[[ MATERIALS PROVIDED open ]]
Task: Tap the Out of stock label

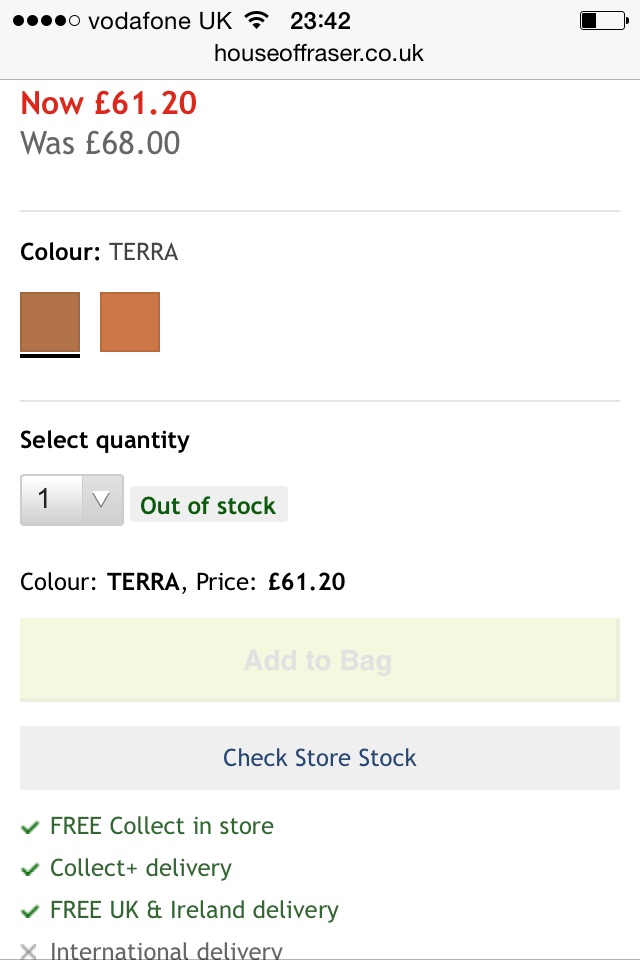Action: pos(209,505)
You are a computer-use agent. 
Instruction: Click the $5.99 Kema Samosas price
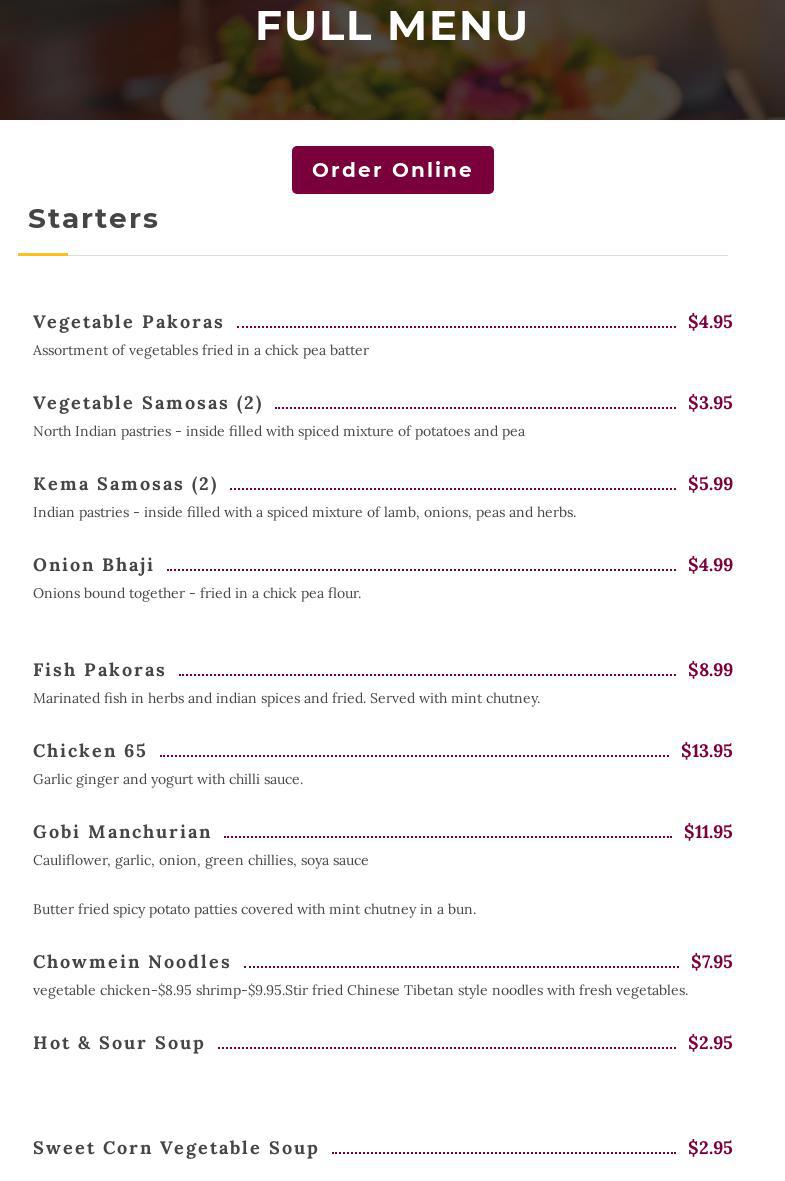pos(710,484)
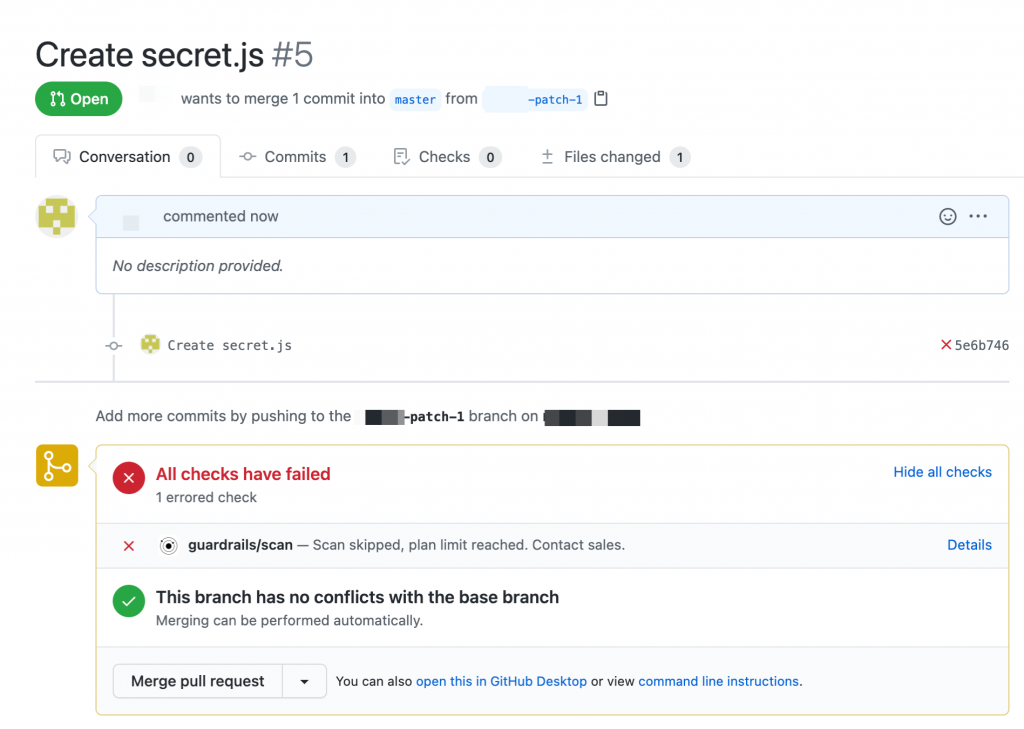Open the Commits tab
The height and width of the screenshot is (729, 1024).
click(296, 156)
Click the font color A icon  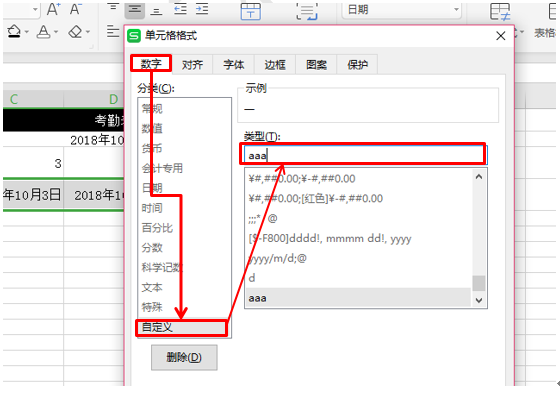click(44, 31)
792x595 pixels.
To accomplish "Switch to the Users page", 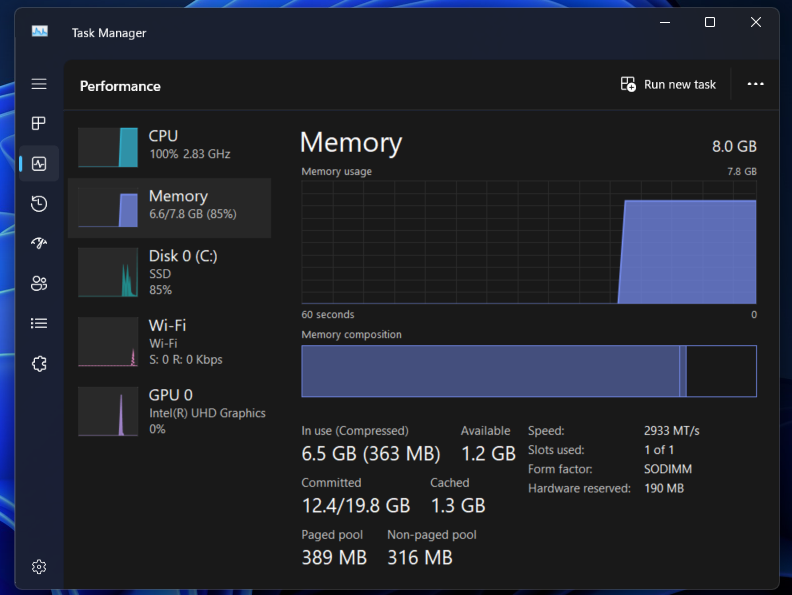I will tap(39, 283).
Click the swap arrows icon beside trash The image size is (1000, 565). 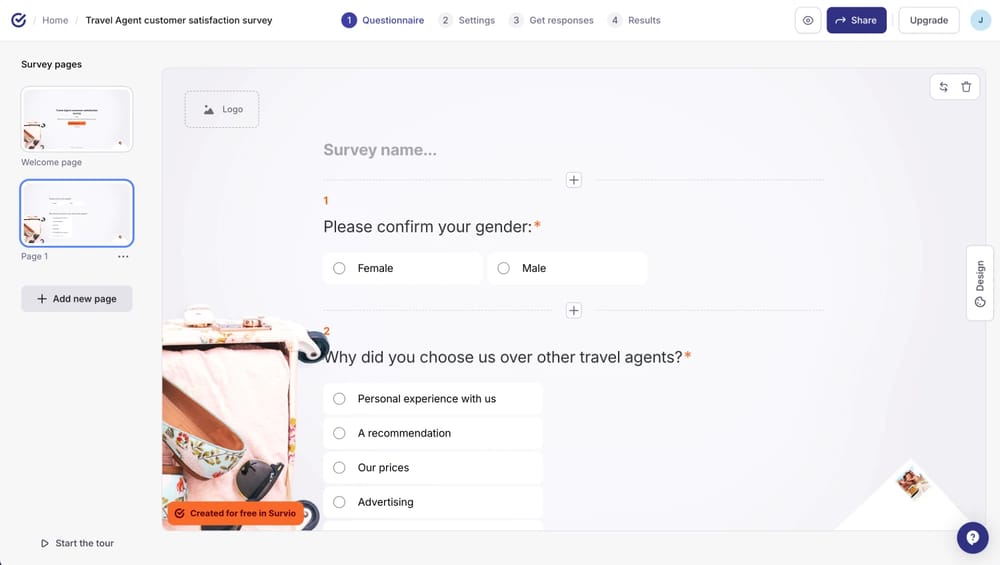(x=943, y=87)
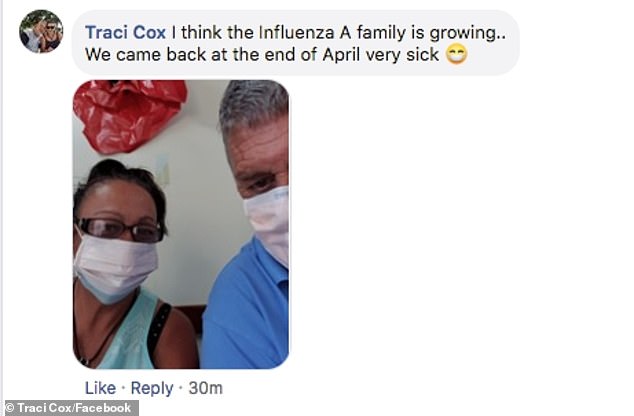The image size is (634, 416).
Task: Open the 30m timestamp permalink
Action: click(x=205, y=388)
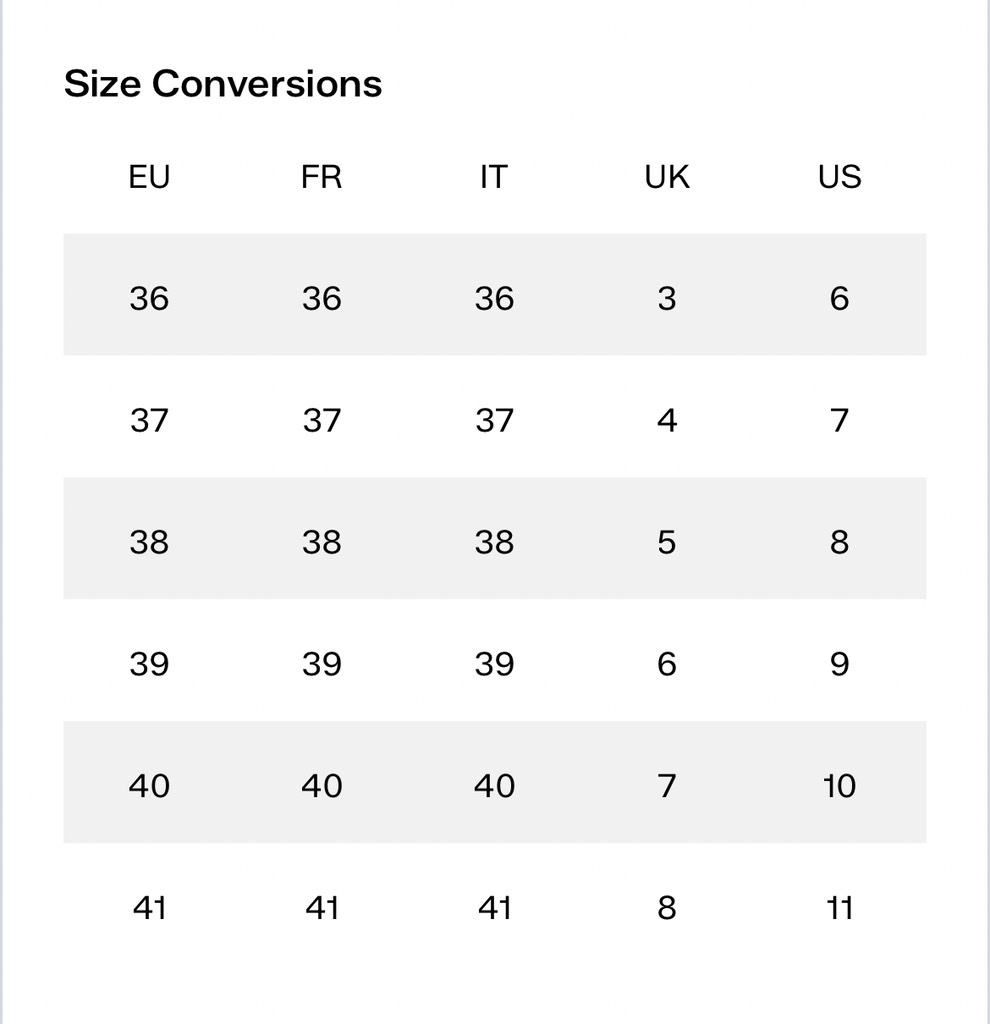
Task: Click the UK column header
Action: 667,177
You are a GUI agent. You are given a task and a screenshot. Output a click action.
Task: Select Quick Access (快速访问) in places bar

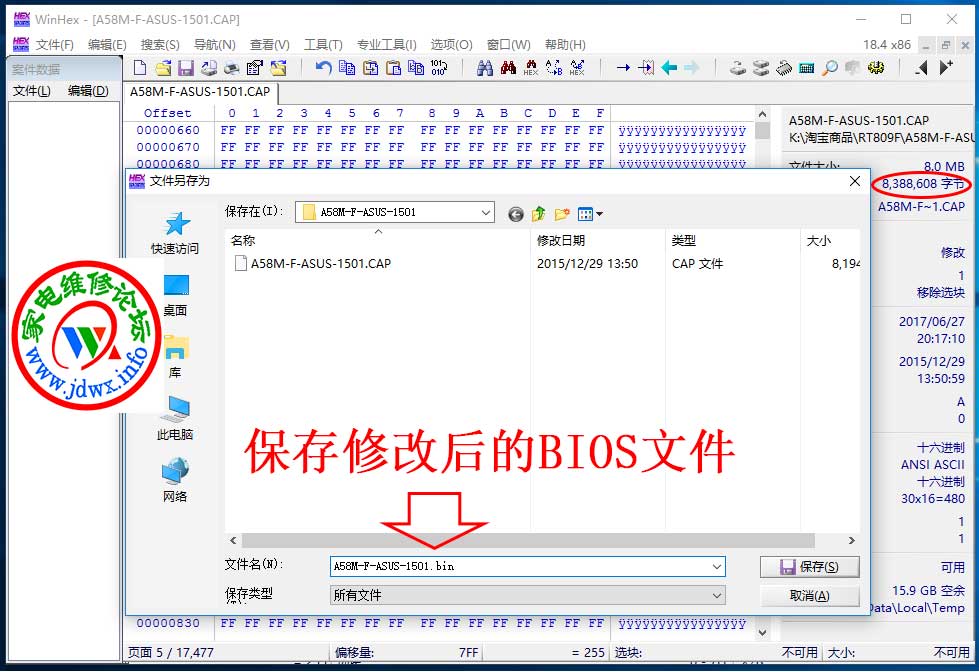[175, 233]
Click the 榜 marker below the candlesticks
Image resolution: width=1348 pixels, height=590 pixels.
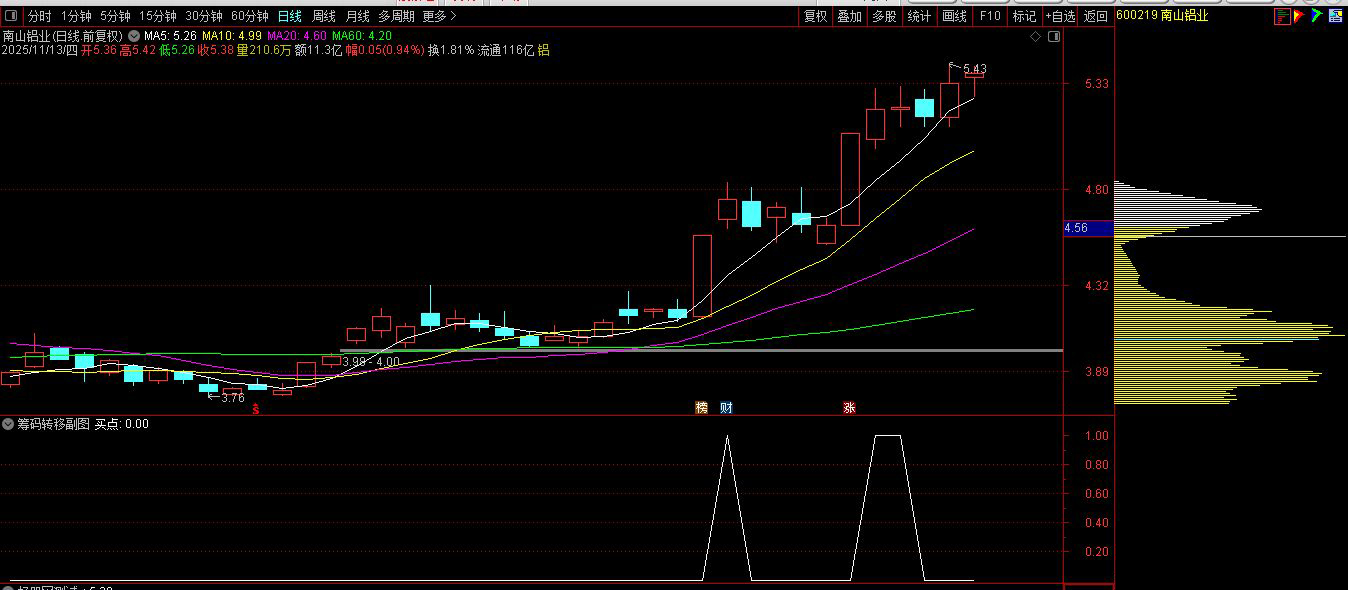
[[ MATERIALS PROVIDED closed ]]
#### [ABOUT THIS TASK]
When you reach the line that contains "Task: Select Quick", start reproducing, and continue word for word to the end of the records; skip all pictures.

#### [TASK ANSWER]
Task: Select Quick Access (快速访问) in places bar

[175, 233]
Click the 榜 marker below the candlesticks
Image resolution: width=1348 pixels, height=590 pixels.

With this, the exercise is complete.